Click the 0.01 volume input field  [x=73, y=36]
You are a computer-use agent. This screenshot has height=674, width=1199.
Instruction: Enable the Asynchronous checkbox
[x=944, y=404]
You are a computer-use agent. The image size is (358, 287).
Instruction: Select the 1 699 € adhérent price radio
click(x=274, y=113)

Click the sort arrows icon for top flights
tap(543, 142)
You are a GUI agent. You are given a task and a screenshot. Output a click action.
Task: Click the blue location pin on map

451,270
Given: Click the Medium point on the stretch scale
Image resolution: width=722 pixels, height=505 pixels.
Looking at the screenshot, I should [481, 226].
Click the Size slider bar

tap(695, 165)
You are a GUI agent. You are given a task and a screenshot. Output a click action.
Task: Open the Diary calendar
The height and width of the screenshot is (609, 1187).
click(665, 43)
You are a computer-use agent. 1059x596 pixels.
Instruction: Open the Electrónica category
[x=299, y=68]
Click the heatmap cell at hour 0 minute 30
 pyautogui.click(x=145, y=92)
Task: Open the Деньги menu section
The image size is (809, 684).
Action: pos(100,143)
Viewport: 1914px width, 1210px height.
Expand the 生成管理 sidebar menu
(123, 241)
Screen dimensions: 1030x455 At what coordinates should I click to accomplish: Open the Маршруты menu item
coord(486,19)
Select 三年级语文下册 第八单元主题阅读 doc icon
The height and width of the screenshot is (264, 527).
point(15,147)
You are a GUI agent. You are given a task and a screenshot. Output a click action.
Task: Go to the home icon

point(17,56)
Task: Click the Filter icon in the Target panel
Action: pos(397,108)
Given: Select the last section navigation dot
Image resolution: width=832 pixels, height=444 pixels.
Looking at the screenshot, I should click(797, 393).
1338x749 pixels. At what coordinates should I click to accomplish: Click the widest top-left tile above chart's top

= = = = =

- [Short task] Copy each line of the items above that contains the string "Select", matching case exactly.

- [Correct answer]
Instruction: Select the 1 699 € adhérent price radio
Select 三年级语文下册 第八单元主题阅读 doc icon
Given: Select the last section navigation dot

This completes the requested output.